### SET EXERCISE 1
Render the part of the records that opens with the line containing "Viewport: 1234px width, 646px" and closes with the line containing "click(198, 140)" as a Markdown table with the columns Row and Record text, skipping blank lines and leaving the pictures out.

### EXCERPTED PASSAGE
Tutorial¶

Welcome to our Walkthrough tutorial of Geomosaic! The idea behind this section is to provide you a complete guideline on how to organize your working directory to execute Geomosaic. We will provide some suggestions, tips and description explaining why we organize all things in a given way. However, these guidelines may not be suitable for your purpose. Hence, feel free to contact us for any suggestion or comment!

Macro-organization of the folders¶

To perform a suitable computation on our clusters, we should have proper organization of our folder. Here we propose a way to organize folders that was useful for our computations. It is based on the usage of one master folder, for instance gm_walkthrough.

The adopted strategy involves the following folders:

(raw) contains the raw sequencing reads
(tables) contains the table that we need to give as an input to the geomosaic setup command
(utils) that we think is going to contain some data that may be shared between different executions of geomosaic on different datasets
(sourcecode) in which we are going to download the sources of Geomosaic from the github repository
(computation) in which we are going to execute geomosaic for different datasets

Here we show how things were created in the terminal

Here we show the content of the correspoding folders

As we can see, the following folders computation, sourcecode and utils are empty as we still have to start with geomosaic commands. However, raw folder contains raw reads for three different datasets: ALPHA, BETA, GAMMA.

The tables directory already contains the corresponding files that we will give as input to the setup command. Here the content of one of these is shown, as it can be viewed with the less command

This is the content of the table, which is a TSV (Tab Separated Value) file. As already described, we provide the actual filename for the forward and reverse reads in the r1 and r2 columns, respectively, and the corresponding sample name in the sample column.

### SET EXERCISE 2
Write the next part of the Geomosaic tutorial, picking up after its final sentence.

### LISTED RECORDS
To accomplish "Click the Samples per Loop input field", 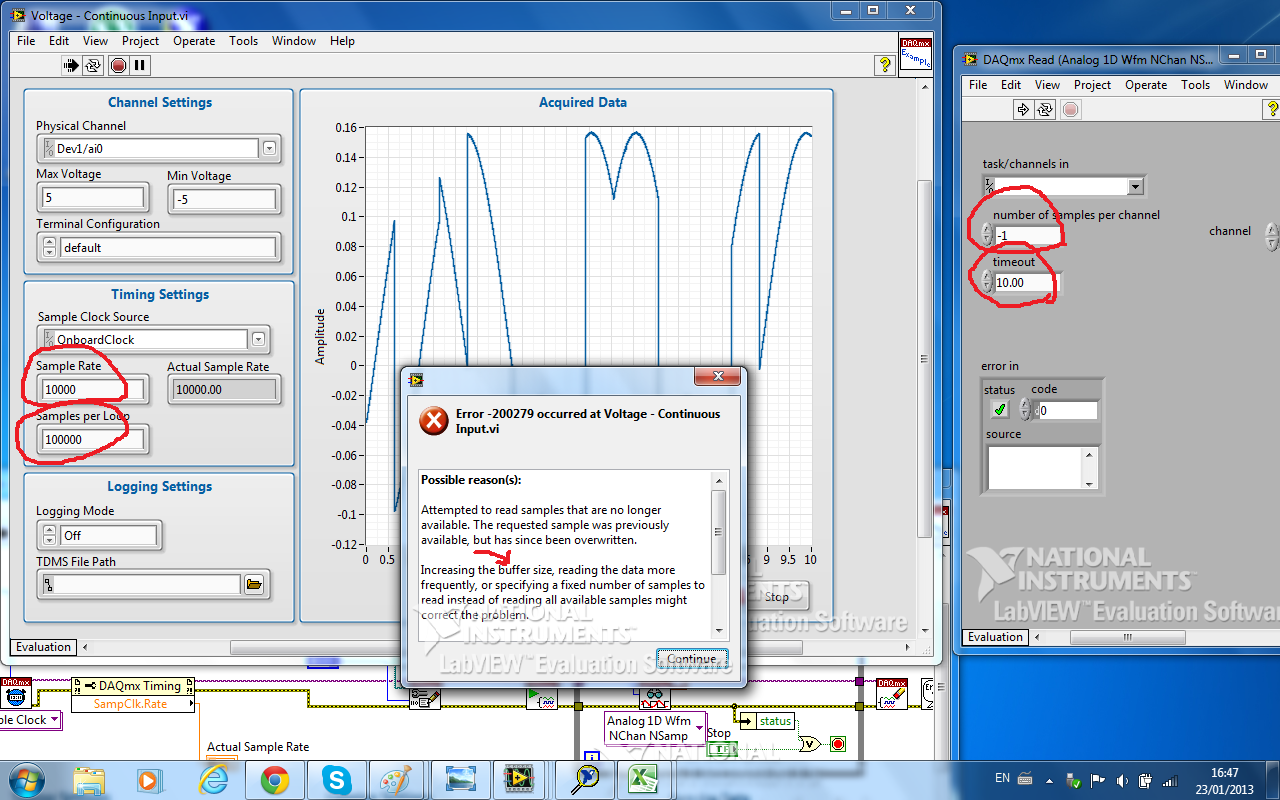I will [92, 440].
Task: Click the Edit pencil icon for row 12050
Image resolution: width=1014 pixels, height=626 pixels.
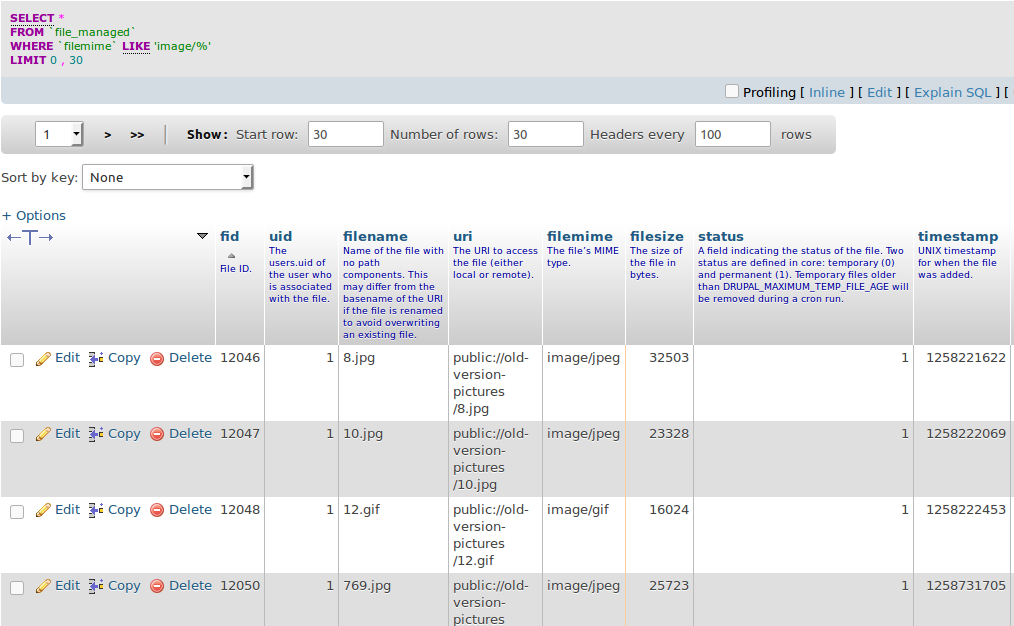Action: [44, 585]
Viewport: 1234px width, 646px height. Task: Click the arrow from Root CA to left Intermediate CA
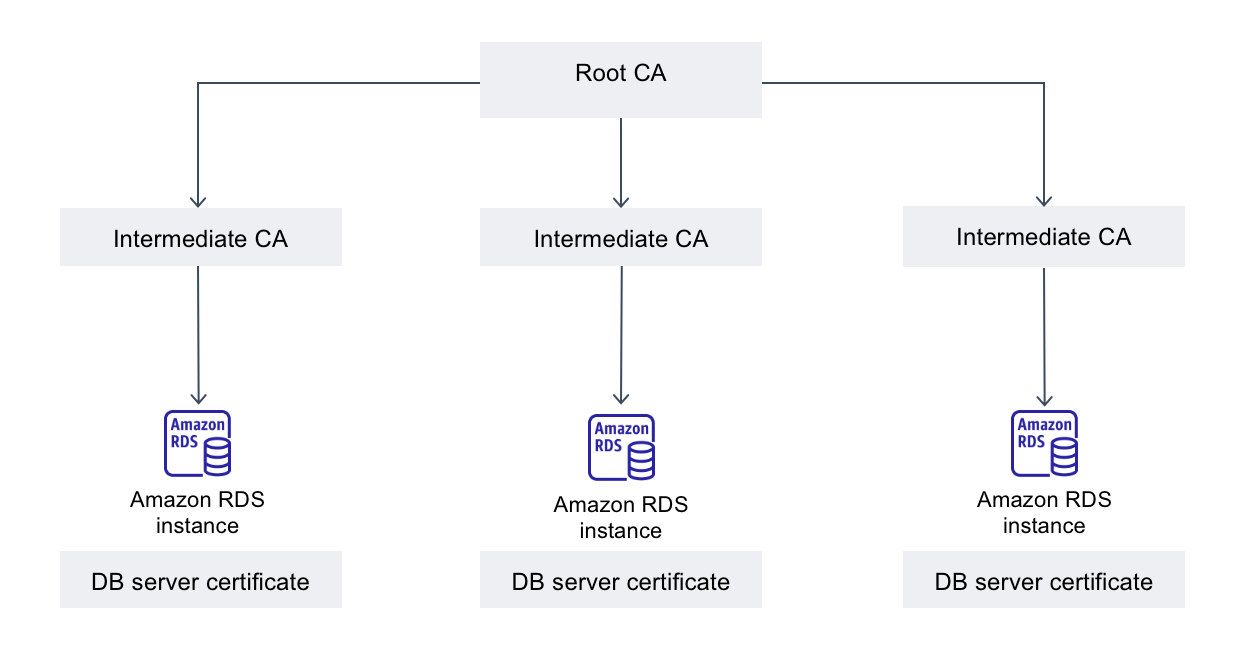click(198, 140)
---
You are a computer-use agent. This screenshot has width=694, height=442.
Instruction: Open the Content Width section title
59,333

### EXERCISE ANSWER 1
| Row | Record text |
|---|---|
| 1 | Viewport: 1234px width, 646px height. Task: Click the arrow from Root CA to left Intermediate CA |
| 2 | click(198, 140) |

### EXERCISE ANSWER 2
Installation of Geomosaic¶

The next step is to download and install geomosaic from the github repository. First, we perform a git clone on the sourcecode folder and then we create the conda environment using the provided file. We highly suggest you to use mamba instead of conda as it is much faster!!!

After the execution of mamba env create -f environment.yaml we should be able to see the geomosaic conda environment installed by using the command mamba env list.

Now we activate the geomosaic environment.

Important

You should always have the geomosaic conda environment activated before running all the commands, even when submitting jobs with sbatch for SLURM. You can see this detail in the next images.

We can see the environment activated as a small section appearing in our terminal prompt. Something like this:

(geomosaic) [dcorso@glab:/gm_walkthrough/sourcecode/Geomosaic] $

in our case this section appears before the $

Now we can install the python libraries by executing

pip install .

This is the start of the execution

This is the end of the installation

Now we are ready to go!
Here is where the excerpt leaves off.